▸ **Exercise goal**
Give back the entries word for word, starting with the line that contains "Where should I click to: Open" and going on through the last line of the entries. Leave the pictures out of your answer.
start Stored data
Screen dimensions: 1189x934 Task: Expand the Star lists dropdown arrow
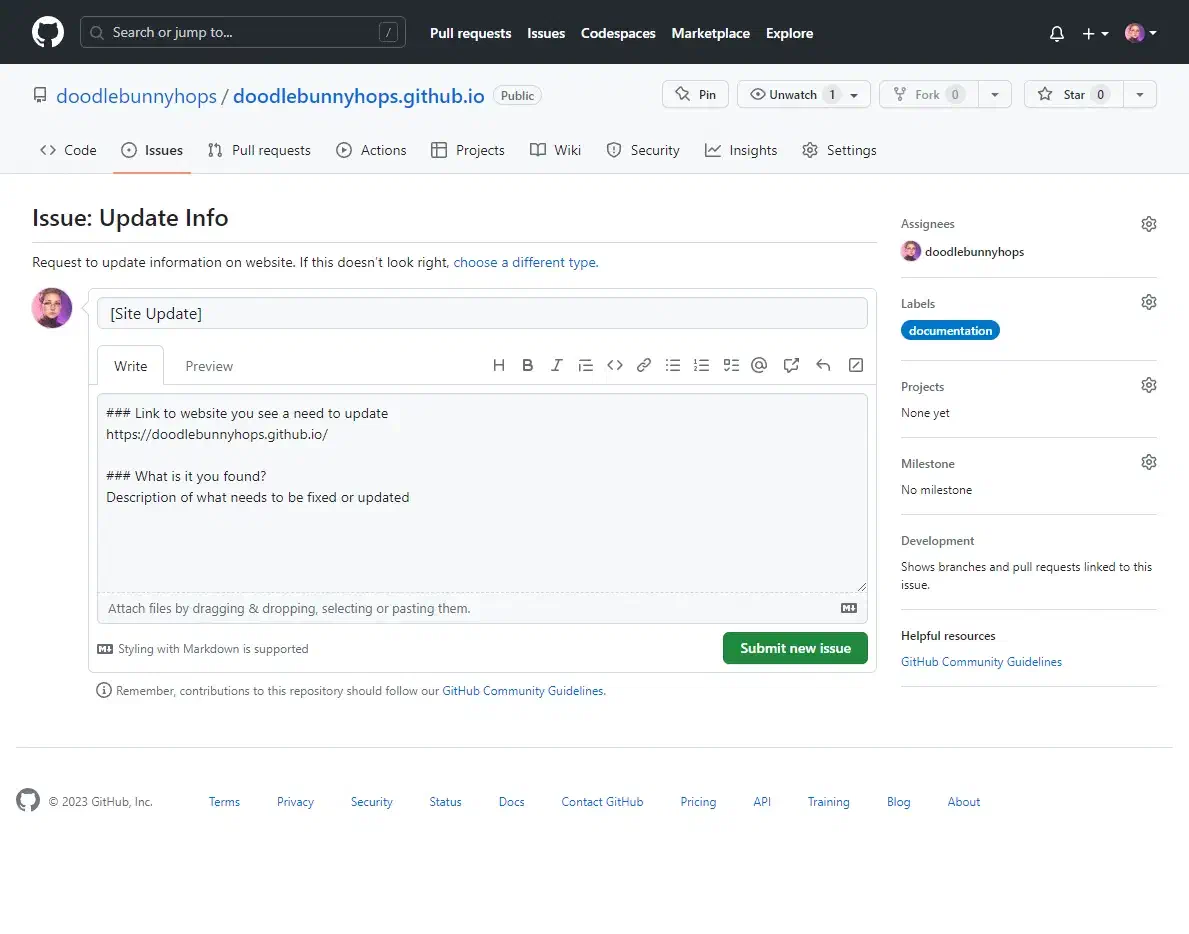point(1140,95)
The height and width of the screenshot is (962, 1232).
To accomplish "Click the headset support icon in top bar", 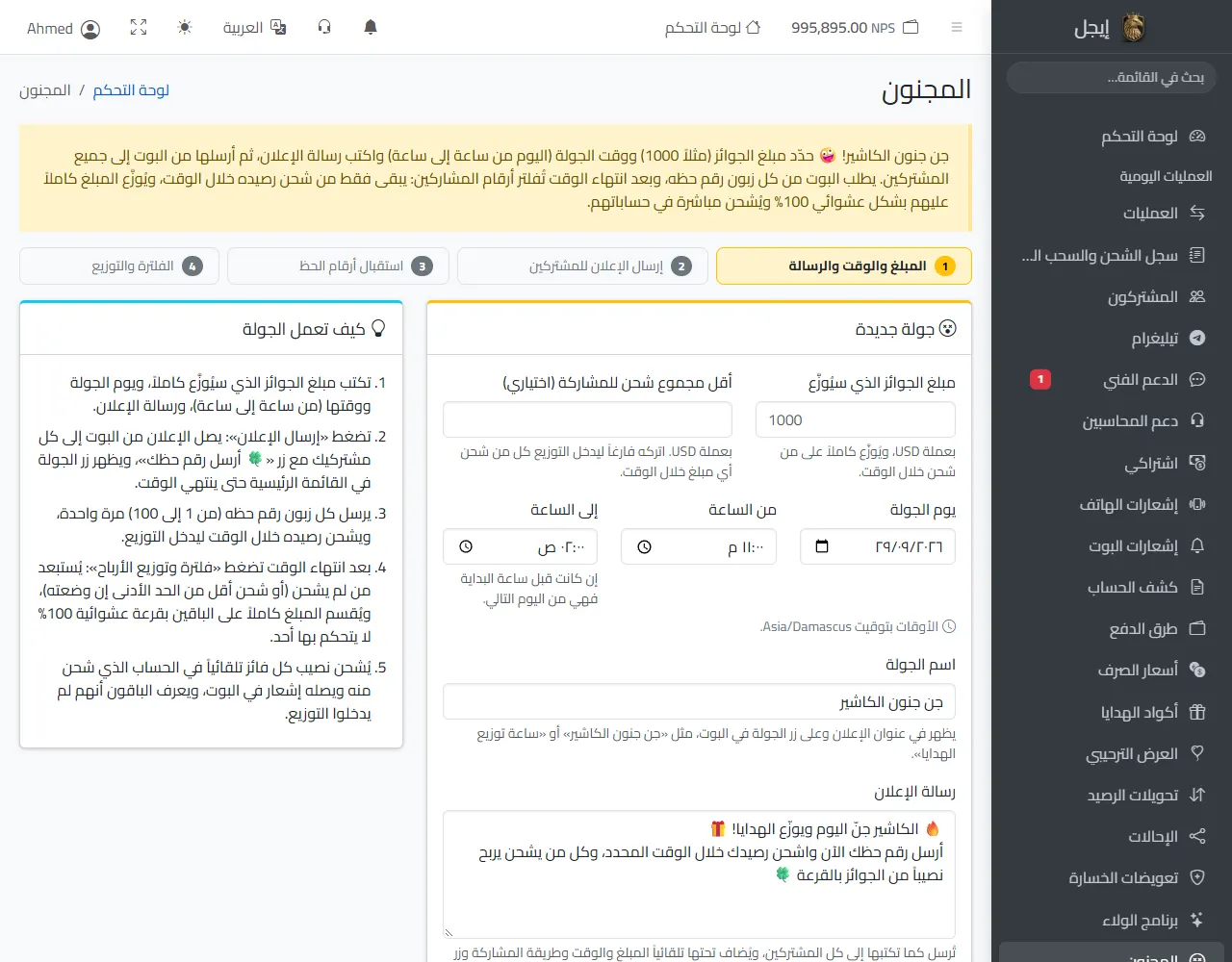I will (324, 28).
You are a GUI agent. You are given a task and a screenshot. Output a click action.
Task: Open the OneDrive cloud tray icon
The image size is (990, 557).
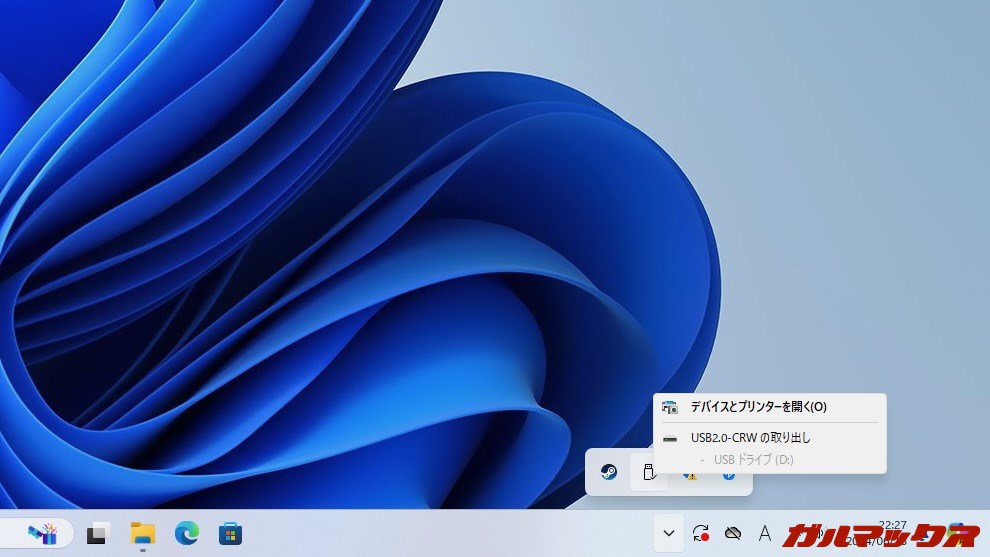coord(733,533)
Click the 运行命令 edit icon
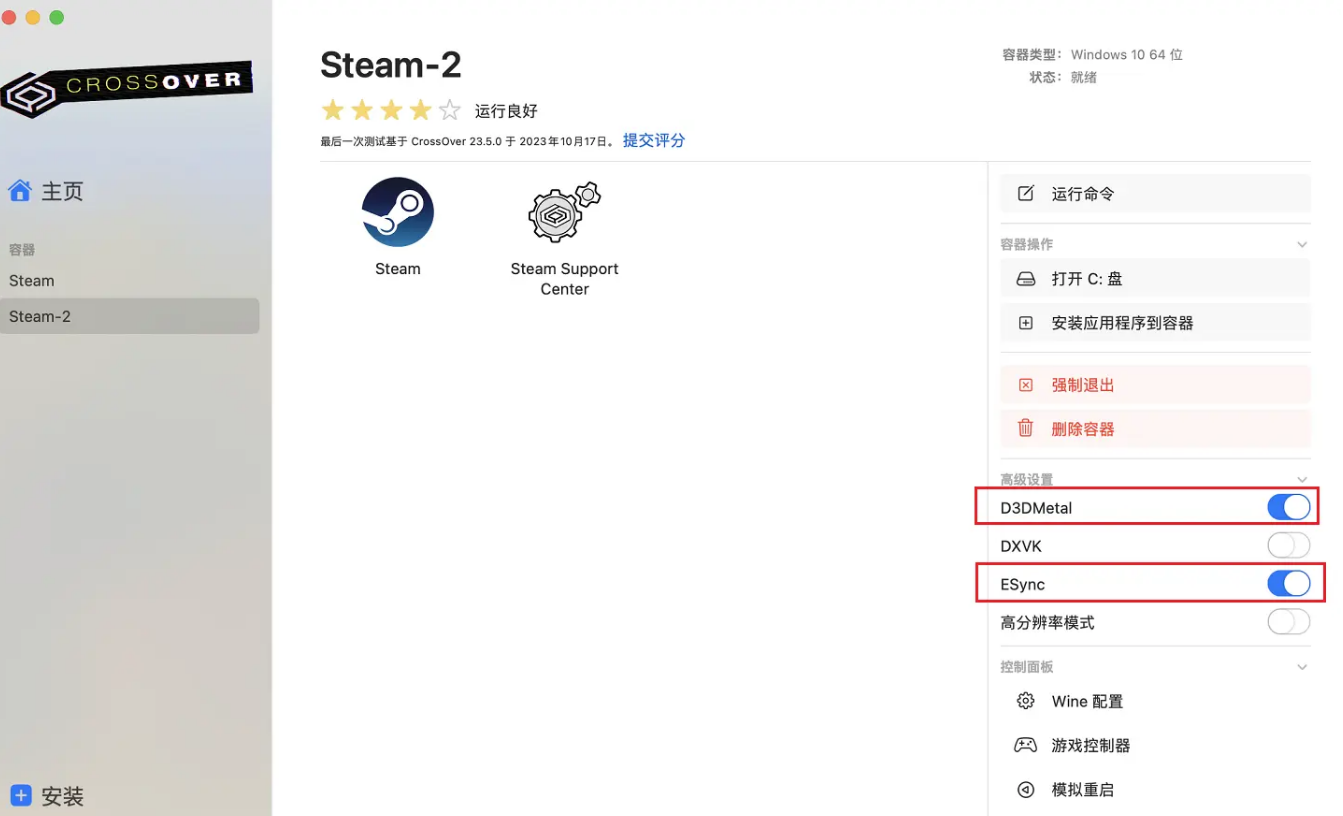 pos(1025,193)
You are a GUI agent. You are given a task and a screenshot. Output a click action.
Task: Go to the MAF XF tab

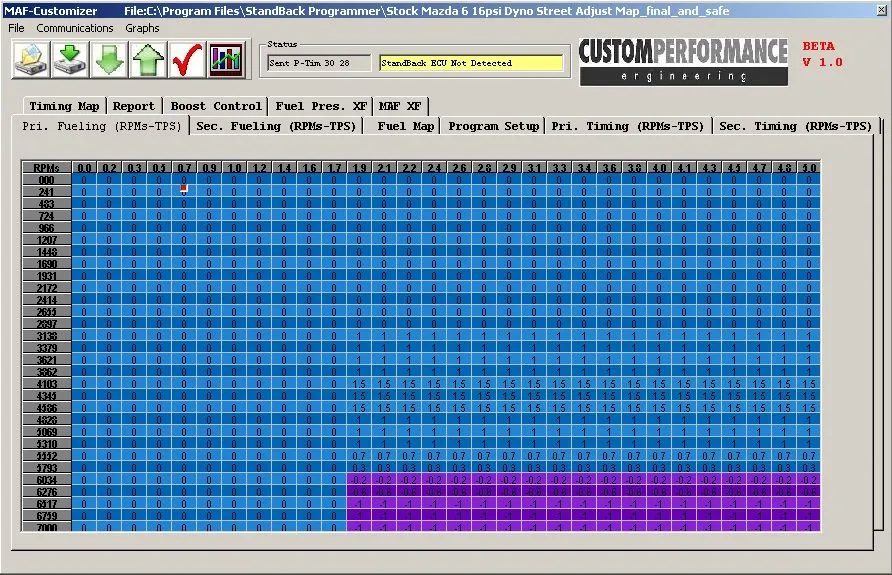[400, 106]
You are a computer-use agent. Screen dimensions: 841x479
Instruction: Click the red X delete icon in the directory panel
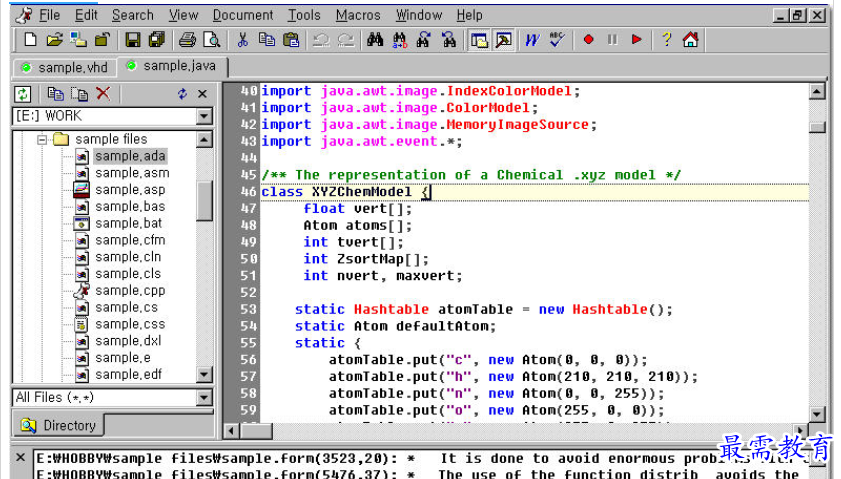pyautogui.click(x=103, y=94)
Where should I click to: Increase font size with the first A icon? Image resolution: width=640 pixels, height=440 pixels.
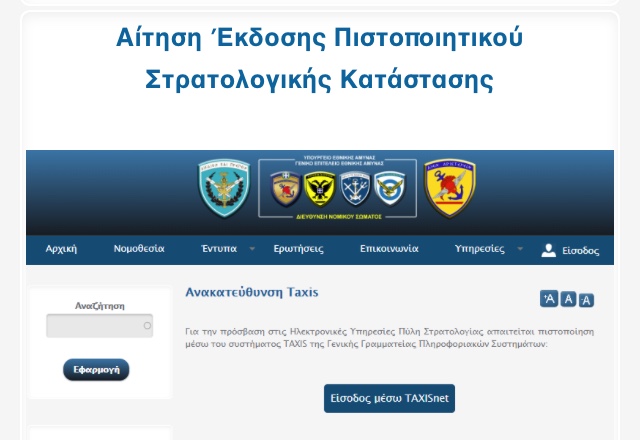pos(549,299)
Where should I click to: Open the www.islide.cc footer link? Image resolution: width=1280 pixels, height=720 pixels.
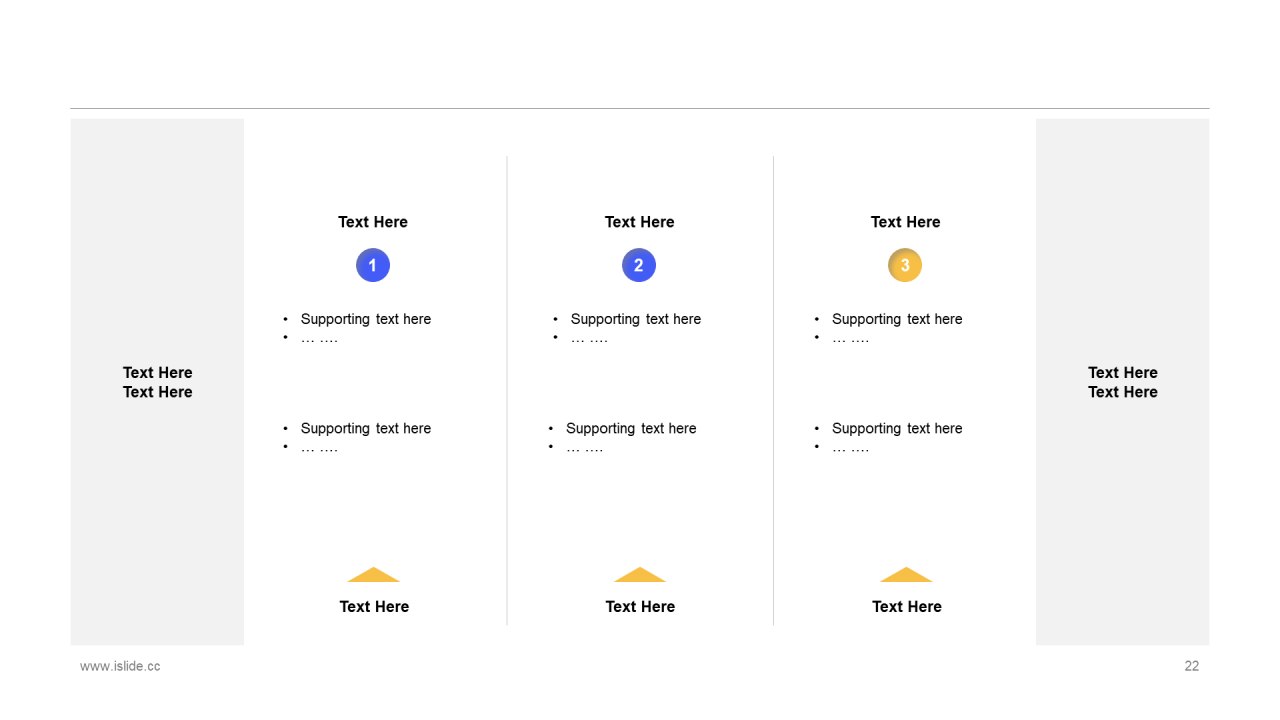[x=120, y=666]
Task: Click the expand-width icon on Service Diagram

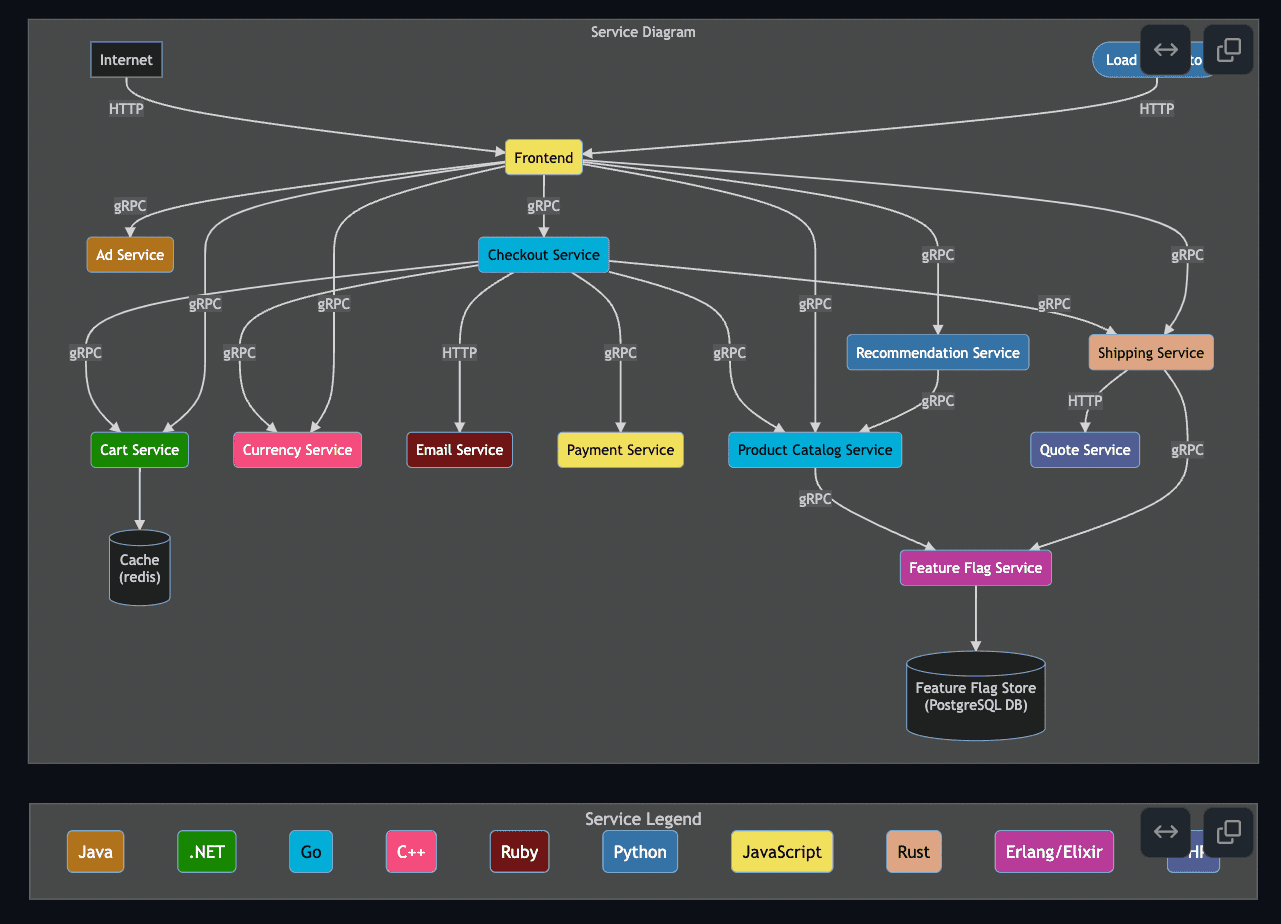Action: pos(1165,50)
end Stored data
▸ **Task answer**
Where should I click to: Open the www.islide.cc footer link? Image resolution: width=1280 pixels, height=720 pixels.
[x=120, y=666]
Task: Click the expand-width icon on Service Diagram

Action: pos(1165,50)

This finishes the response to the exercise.